Work to complete
Could you print all of the data below again, exactly?

Exercise inputs
------------------------------------------------

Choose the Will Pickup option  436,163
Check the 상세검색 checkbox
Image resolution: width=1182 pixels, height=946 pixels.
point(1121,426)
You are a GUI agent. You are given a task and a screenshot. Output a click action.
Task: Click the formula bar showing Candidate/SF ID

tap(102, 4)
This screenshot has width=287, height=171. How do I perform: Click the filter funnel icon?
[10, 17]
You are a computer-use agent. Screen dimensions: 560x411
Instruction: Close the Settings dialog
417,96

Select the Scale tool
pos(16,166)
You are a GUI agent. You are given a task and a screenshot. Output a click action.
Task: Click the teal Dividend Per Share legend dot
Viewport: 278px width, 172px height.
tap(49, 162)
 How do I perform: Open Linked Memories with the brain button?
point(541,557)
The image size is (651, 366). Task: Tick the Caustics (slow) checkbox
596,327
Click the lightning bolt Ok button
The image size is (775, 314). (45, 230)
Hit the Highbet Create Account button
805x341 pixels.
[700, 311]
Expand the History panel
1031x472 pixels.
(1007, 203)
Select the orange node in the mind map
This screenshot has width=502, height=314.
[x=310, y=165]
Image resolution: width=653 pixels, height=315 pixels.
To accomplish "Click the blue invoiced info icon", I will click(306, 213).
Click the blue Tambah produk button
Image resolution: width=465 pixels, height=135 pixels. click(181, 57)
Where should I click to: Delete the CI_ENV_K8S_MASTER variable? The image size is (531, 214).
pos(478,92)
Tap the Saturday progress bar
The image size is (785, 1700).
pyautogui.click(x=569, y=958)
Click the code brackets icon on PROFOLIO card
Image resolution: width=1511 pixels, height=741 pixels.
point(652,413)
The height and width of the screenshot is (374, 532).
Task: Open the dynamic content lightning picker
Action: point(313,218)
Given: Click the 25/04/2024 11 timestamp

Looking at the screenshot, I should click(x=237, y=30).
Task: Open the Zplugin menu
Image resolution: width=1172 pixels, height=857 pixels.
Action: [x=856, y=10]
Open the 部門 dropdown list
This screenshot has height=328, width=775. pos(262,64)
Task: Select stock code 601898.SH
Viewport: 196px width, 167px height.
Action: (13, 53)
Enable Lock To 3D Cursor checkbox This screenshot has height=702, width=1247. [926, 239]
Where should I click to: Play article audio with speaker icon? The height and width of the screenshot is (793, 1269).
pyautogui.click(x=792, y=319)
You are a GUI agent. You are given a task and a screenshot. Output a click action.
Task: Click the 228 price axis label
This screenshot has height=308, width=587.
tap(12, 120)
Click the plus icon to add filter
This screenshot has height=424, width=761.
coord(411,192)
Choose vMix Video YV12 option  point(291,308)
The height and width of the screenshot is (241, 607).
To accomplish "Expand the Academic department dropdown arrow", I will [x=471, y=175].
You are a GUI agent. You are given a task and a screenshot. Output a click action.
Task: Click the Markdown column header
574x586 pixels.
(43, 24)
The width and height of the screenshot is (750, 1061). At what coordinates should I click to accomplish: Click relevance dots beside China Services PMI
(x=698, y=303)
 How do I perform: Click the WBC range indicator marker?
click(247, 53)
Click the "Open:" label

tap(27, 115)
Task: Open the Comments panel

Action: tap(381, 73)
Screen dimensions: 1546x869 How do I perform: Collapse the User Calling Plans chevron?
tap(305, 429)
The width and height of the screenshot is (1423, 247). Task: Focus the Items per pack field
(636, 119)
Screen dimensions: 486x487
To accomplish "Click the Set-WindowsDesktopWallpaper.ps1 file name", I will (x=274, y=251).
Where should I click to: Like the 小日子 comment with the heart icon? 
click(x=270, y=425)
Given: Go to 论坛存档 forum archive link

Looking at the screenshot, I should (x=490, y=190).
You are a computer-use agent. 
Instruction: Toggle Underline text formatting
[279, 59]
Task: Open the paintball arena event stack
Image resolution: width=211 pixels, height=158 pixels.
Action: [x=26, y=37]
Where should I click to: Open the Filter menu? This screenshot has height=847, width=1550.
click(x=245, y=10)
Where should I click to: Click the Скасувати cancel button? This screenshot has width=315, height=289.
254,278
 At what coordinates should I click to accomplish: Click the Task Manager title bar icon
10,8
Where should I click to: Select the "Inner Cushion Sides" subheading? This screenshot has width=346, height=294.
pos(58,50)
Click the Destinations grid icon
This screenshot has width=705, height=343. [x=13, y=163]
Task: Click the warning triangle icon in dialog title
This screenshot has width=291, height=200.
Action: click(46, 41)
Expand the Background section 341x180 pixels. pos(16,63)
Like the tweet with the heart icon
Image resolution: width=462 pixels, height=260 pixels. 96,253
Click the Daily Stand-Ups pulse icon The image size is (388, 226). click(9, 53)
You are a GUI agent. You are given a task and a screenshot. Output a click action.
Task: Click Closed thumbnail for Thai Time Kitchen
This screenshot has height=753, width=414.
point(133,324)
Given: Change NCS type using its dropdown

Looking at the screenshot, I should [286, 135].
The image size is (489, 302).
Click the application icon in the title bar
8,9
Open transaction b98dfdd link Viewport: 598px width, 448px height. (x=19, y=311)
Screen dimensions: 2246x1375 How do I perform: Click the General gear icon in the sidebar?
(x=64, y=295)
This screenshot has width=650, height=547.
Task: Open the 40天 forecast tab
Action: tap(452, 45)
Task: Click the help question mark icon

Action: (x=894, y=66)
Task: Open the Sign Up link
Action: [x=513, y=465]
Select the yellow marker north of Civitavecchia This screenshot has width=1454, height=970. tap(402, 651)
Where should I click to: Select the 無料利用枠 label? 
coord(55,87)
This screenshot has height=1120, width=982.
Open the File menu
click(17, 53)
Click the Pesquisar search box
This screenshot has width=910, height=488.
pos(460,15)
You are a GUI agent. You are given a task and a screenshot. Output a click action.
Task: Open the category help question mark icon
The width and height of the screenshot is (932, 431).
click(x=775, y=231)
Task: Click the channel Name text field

------------------------------------------------

Result below
Choose the Will Pickup option  436,163
Check the 상세검색 checkbox
Image resolution: width=1182 pixels, height=946 pixels.
point(1121,426)
You are a GUI agent. You are given a task and a screenshot. Output a click action.
Task: Click the formula bar showing Candidate/SF ID

tap(102, 4)
This screenshot has width=287, height=171. How do I perform: Click the filter funnel icon?
[10, 17]
You are a computer-use agent. Screen dimensions: 560x411
Instruction: Close the Settings dialog
417,96

Select the Scale tool
pos(16,166)
You are a GUI agent. You are given a task and a screenshot. Output a click action.
Task: Click the teal Dividend Per Share legend dot
Viewport: 278px width, 172px height.
tap(49, 162)
 How do I perform: Open Linked Memories with the brain button?
point(541,557)
The image size is (651, 366). Task: Tick the Caustics (slow) checkbox
596,327
Click the lightning bolt Ok button
The image size is (775, 314). (45, 230)
Hit the Highbet Create Account button
805x341 pixels.
[700, 311]
Expand the History panel
1031x472 pixels.
(1007, 203)
Select the orange node in the mind map
This screenshot has width=502, height=314.
[x=310, y=165]
Image resolution: width=653 pixels, height=315 pixels.
To accomplish "Click the blue invoiced info icon", I will click(306, 213).
Click the blue Tambah produk button
Image resolution: width=465 pixels, height=135 pixels. click(181, 57)
Where should I click to: Delete the CI_ENV_K8S_MASTER variable? The image size is (531, 214).
pos(478,92)
Tap the Saturday progress bar
The image size is (785, 1700).
pyautogui.click(x=569, y=958)
Click the code brackets icon on PROFOLIO card
Image resolution: width=1511 pixels, height=741 pixels.
point(652,413)
The height and width of the screenshot is (374, 532).
Task: Open the dynamic content lightning picker
Action: point(313,218)
Given: Click the 25/04/2024 11 timestamp

Looking at the screenshot, I should click(x=237, y=30).
Task: Open the Zplugin menu
Image resolution: width=1172 pixels, height=857 pixels.
Action: [x=856, y=10]
Open the 部門 dropdown list
This screenshot has height=328, width=775. pos(262,64)
Task: Select stock code 601898.SH
Viewport: 196px width, 167px height.
Action: (13, 53)
Enable Lock To 3D Cursor checkbox This screenshot has height=702, width=1247. [926, 239]
Where should I click to: Play article audio with speaker icon? The height and width of the screenshot is (793, 1269).
pyautogui.click(x=792, y=319)
You are a GUI agent. You are given a task and a screenshot. Output a click action.
Task: Click the 228 price axis label
This screenshot has height=308, width=587.
tap(12, 120)
Click the plus icon to add filter
This screenshot has height=424, width=761.
coord(411,192)
Choose vMix Video YV12 option  point(291,308)
The height and width of the screenshot is (241, 607).
To accomplish "Expand the Academic department dropdown arrow", I will [x=471, y=175].
You are a GUI agent. You are given a task and a screenshot. Output a click action.
Task: Click the Markdown column header
574x586 pixels.
(43, 24)
The width and height of the screenshot is (750, 1061). At what coordinates should I click to accomplish: Click relevance dots beside China Services PMI
(x=698, y=303)
 How do I perform: Click the WBC range indicator marker?
click(247, 53)
Click the "Open:" label

tap(27, 115)
Task: Open the Comments panel

Action: tap(381, 73)
Screen dimensions: 1546x869 How do I perform: Collapse the User Calling Plans chevron?
tap(305, 429)
The width and height of the screenshot is (1423, 247). Task: Focus the Items per pack field
(636, 119)
Screen dimensions: 486x487
To accomplish "Click the Set-WindowsDesktopWallpaper.ps1 file name", I will (x=274, y=251).
Where should I click to: Like the 小日子 comment with the heart icon? 
click(x=270, y=425)
Given: Go to 论坛存档 forum archive link

Looking at the screenshot, I should (x=490, y=190).
You are a computer-use agent. 
Instruction: Toggle Underline text formatting
[279, 59]
Task: Open the paintball arena event stack
Image resolution: width=211 pixels, height=158 pixels.
Action: [x=26, y=37]
Where should I click to: Open the Filter menu? This screenshot has height=847, width=1550.
click(x=245, y=10)
Where should I click to: Click the Скасувати cancel button? This screenshot has width=315, height=289.
254,278
 At what coordinates should I click to accomplish: Click the Task Manager title bar icon
10,8
Where should I click to: Select the "Inner Cushion Sides" subheading? This screenshot has width=346, height=294.
pos(58,50)
Click the Destinations grid icon
This screenshot has width=705, height=343. [x=13, y=163]
Task: Click the warning triangle icon in dialog title
This screenshot has width=291, height=200.
Action: click(46, 41)
Expand the Background section 341x180 pixels. pos(16,63)
Like the tweet with the heart icon
Image resolution: width=462 pixels, height=260 pixels. 96,253
Click the Daily Stand-Ups pulse icon The image size is (388, 226). click(9, 53)
You are a GUI agent. You are given a task and a screenshot. Output a click action.
Task: Click Closed thumbnail for Thai Time Kitchen
This screenshot has height=753, width=414.
point(133,324)
Given: Change NCS type using its dropdown

Looking at the screenshot, I should [286, 135].
The image size is (489, 302).
Click the application icon in the title bar
8,9
Open transaction b98dfdd link Viewport: 598px width, 448px height. (x=19, y=311)
Screen dimensions: 2246x1375 How do I perform: Click the General gear icon in the sidebar?
(x=64, y=295)
This screenshot has width=650, height=547.
Task: Open the 40天 forecast tab
Action: tap(452, 45)
Task: Click the help question mark icon

Action: (x=894, y=66)
Task: Open the Sign Up link
Action: [x=513, y=465]
Select the yellow marker north of Civitavecchia This screenshot has width=1454, height=970. tap(402, 651)
Where should I click to: Select the 無料利用枠 label? 
coord(55,87)
This screenshot has height=1120, width=982.
Open the File menu
click(17, 53)
Click the Pesquisar search box
This screenshot has width=910, height=488.
pos(460,15)
You are a GUI agent. You are given a task and a screenshot. Output a click action.
Task: Open the category help question mark icon
The width and height of the screenshot is (932, 431).
click(x=775, y=231)
Task: Click the channel Name text field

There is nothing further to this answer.